Os ramos que estão mais propensos a adotar o ESG são os que têm ligação direta com o impacto socioambiental e conectados aos impactos à sociedade e ao meio ambiente. Outros ramos, como as indústrias química, de aviação, já são mais regulados há bastante tempo.
A prática ESG significa também um canal mais direto com a sociedade.
Acredito que a prática ESG seja um canal mais aberto com a sociedade. Não só empresa e sociedade, mas entre empresas. Precisamos da academia, do governo, do terceiro setor, da sociedade em geral pensando soluções para os desafios que estamos passando, sociais, ambientais e até políticos.
Colocar esses atores na mesma sala para conversar sobre isso é o primeiro passo à a transparência, com apresentação de relatórios de sustentabilidade e financeiro. E é importante seguir o dinheiro, ter metas. Ligar essas metas e métricas com o financeiro porque isso não para em pé. Não adiante ter uma meta de redução de custo e comprar de um fornecedor que se utiliza de trabalho escravo ou que não segue as legislações ambientais. Aprender a entender como essas metas financeiras de redução de custos e maximização de investimentos precisam respeitar as metas ambientais e sociais.

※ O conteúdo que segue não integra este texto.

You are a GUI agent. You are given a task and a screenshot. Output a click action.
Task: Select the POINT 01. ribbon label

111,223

A prática ESG pode estar, por exemplo, numa atividade portuária, na indústria da construção civil, na extração de minério, na indústria do petróleo e petroquímica, na área de energia etc.?
Todos os setores citados na pergunta devem ter práticas ESG. Quando falamos de minério, quanta coisa usamos no dia a dia que vem da mineração? Alumínio, cobre e muitos outros metais. Tudo o que a gente olha e usa é proveniente dessas indústrias de bases, mas elas precisam ser mais sustentáveis e regenerativas.

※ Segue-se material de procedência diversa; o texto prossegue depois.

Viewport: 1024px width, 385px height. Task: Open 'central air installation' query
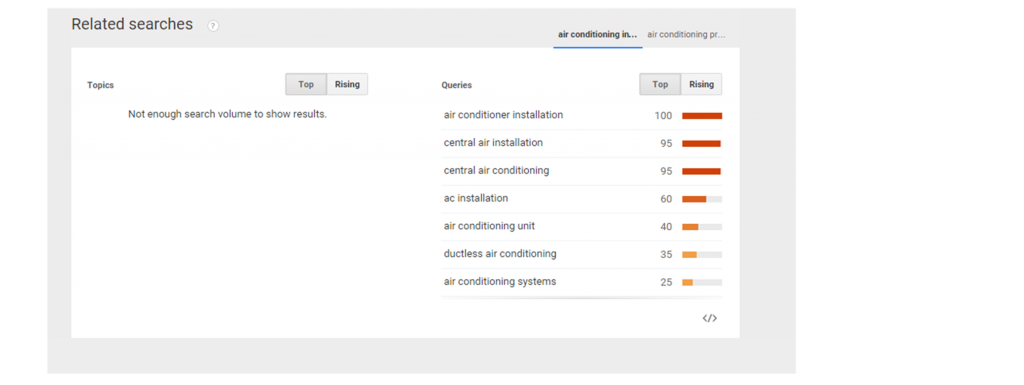point(493,142)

Na construção civil, principalmente na questão do cimento, já vemos pesquisas de uso de biomassa ao invés de queima de coque. Muita coisa sendo pesquisada e já aplicada, a Votorantim [Cimentos] tem uma planta de cimento que usa a semente do açaí no lugar do coque.
Já a extração de minério é mais complexa. Muito se falou à época do acidente na barragem em Mariana [MG] que existiam outras maneiras de fazer a barragem, mas eram mais caras. Uma maneira era fazer uma pilha de rejeitos que fossem secos, o que reduziria a utilização da água e a poluição dos rios por aquele minério.
A indústria de petróleo e petroquímica é mais difícil de pensar. Mas a Braskem tem uma iniciativa grande de inovação aberta com startups para trazer novas soluções de plásticos biodegradáveis, de origem vegetal. Não deixaremos de usar o plástico, mas precisamos entender onde ele é vilão e pode ser substituído, como a sacolinha plástica de supermercado. Mas em outras situações ele é necessário. Por exemplo, no setor hospitalar não é possível voltar a usar seringas de metal, não faz sentido sanitariamente. Então, essa indústria vai ter uma mudança no foco onde o plástico é realmente necessário e onde não.
Ana Luísa, se você pudesse fazer uma “fórmula” química da ESG como seria?
Bem, uma “fórmula” combinaria cooperação – para não se pensar sozinho esses problemas –, inovação – tem muita gente fazendo coisa legal, precisamos de dinheiro para fazer tudo isso – e compreensão, trazer as pessoas para o centro sem esquecer que fazemos parte da natureza. Uma fórmula com as iniciais CIC.
Por fim, qual o país ou quais os países em que o padrão ESG já está mais avançado? E como estamos aqui no Brasil?
Depende de qual letra da sigla estamos falando. A Europa tem trabalhado isso de forma forte nas questões de transparência e governança. Os EUA, depois da eleição do [Joe] Binden, trouxeram um pouco mais de protagonismo para a questão, mas ainda estão atrasados. E o Brasil já foi, em outros tempos, exemplo de preservação, de combate à desigualdade, e não estou falando só em relação às empresas, mas tudo isso está muito ligada à política, pois o segundo setor sozinho não dá conta.
Precisa de legislação e respeito às leis para as coisas acontecerem, com uma maneira única de reportar e comunicar isso à sociedade. Tudo isso esbarra em legislação e em políticas públicas. Infelizmente, no Brasil ainda estamos numa fase de entendimento e ignição do que numa fase de escala e de aprofundamento e entendimento mais estruturado.